Tuesday, March 31, 2015

6 Easy Asparagus Recipes for Easter or any time of the year

Asparagus is one of our favorite dishes to serve at Easter. It spells springtime for me and besides, most everyone loves asparagus. I usually poach the asparagus because it holds up well at room temperature or it can be served chilled. Foods that can be served at room temperature are a real plus. They can sit on a buffet while the main meal is being put together or they are perfect to take to someone else’s house.

I’ve chosen a very simple asparagus dish to feature this year – poached asparagus spears drizzled with a lemon vinaigrette and garnished with sliced lemons.

Grilled asparagus lovers take note - this recipe will work for you as well.  Just grill the asparagus instead of poaching it, drizzle with the lemon vinaigrette, garnish with the lemon slices and you’re good to go.

If you prefer to steam your asparagus, then steam them rather than poaching them and proceed with the remainder of the recipes calling for the poaching method.

You’ll also find a medley of 5 of our other favorite asparagus recipes shown below. They are also perfect for your Easter table or for that matter, any time of the year. Any of these recipes can be doubled or tripled to feed a crowd.

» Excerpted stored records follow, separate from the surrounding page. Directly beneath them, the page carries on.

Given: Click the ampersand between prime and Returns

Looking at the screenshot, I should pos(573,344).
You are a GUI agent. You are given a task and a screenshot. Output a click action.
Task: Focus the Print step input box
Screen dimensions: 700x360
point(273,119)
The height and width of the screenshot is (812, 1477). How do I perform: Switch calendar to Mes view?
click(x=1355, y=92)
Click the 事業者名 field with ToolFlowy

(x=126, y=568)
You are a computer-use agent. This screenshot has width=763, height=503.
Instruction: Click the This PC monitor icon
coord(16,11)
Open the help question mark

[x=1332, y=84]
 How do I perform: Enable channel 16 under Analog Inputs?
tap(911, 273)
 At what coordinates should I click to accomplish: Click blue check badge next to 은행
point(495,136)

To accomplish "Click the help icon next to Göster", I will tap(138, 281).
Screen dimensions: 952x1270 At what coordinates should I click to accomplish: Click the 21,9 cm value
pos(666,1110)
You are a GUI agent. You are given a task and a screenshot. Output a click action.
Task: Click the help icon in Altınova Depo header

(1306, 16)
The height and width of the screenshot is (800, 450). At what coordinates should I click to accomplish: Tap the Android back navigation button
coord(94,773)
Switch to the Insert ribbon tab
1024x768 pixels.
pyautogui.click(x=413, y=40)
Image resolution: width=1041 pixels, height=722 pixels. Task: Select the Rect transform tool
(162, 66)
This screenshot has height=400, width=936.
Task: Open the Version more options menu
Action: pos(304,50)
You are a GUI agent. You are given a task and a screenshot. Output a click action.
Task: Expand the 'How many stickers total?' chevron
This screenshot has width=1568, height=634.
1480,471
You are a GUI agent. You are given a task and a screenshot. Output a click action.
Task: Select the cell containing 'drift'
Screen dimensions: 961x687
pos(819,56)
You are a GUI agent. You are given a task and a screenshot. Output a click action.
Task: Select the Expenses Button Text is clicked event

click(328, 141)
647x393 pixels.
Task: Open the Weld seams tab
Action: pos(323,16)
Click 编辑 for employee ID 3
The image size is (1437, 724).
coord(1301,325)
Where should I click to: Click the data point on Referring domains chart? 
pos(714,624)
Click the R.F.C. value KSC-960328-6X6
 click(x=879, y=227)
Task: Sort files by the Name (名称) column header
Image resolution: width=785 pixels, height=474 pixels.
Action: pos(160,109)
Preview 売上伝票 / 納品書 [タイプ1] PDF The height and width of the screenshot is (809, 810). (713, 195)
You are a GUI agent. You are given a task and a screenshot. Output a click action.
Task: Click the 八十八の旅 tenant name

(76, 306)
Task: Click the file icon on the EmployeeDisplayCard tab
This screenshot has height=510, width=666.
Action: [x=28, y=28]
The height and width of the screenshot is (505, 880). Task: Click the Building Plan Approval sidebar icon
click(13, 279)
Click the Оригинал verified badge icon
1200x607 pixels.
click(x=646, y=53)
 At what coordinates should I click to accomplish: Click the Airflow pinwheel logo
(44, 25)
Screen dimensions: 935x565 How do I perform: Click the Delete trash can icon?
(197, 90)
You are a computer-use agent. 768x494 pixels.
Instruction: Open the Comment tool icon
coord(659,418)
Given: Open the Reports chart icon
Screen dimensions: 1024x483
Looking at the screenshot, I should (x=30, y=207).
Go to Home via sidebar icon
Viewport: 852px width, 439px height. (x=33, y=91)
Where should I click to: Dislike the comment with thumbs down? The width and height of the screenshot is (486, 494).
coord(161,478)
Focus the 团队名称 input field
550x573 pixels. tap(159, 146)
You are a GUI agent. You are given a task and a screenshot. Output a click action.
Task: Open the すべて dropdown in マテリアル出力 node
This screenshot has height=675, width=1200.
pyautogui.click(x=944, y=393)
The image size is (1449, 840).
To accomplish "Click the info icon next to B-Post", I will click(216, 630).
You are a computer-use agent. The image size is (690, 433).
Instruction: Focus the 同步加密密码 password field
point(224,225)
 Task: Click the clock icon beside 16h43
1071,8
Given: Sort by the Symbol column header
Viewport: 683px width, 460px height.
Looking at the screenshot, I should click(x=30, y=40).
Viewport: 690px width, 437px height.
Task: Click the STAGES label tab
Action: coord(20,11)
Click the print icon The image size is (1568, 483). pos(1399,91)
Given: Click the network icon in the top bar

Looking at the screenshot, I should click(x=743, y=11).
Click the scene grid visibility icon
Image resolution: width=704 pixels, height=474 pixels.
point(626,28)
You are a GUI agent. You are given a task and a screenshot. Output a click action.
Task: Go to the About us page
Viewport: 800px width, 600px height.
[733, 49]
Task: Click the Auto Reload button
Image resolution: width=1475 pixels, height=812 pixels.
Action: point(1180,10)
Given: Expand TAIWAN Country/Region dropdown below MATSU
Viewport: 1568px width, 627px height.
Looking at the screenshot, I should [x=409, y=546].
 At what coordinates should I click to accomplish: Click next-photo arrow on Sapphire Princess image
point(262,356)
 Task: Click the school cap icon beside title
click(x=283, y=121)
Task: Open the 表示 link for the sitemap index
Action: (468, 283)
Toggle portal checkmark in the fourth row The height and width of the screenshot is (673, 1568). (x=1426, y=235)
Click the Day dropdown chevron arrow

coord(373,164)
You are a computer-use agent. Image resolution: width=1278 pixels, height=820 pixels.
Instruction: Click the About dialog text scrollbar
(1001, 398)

Asparagus with a Lemon Vinaigrette
My Carolina Kitchen by Sam Hoffer – serves 6 - easily doubled or tripled
Printable Recipe

For poached asparagus, My Carolina Kitchen’s Basic Recipe for Poached Asparagus is shown below. If you prefer to GRILL or STEAM your asparagus, just dress the grilled or steamed asparagus with the lemon vinaigrette, garnish with sliced lemons and serve right away.

2 lemons, sliced thinly and seeds removed

Lemon Vinaigrette
1 tablespoon freshly squeezed lemon juice
3 tablespoons extra virgin olive oil
½ to 1 teaspoon Dijon mustard to taste
1 tablespoon finely chopped shallots
Dash of hot sauce such as Tabasco
Maldon sea salt, or other good sea salt, and freshly ground black pepper to taste

Place all of the ingredients into a jar with a tight fitting lid and shake well.  Easily doubled or tripled. Set aside while you cook the asparagus. This vinaigrette saves well in the refrigerator for a day or two. The mustard is used to emulsify the vinaigrette and keeps it from separating and the shallot and hot sauce bring added flavor and are highly recommended.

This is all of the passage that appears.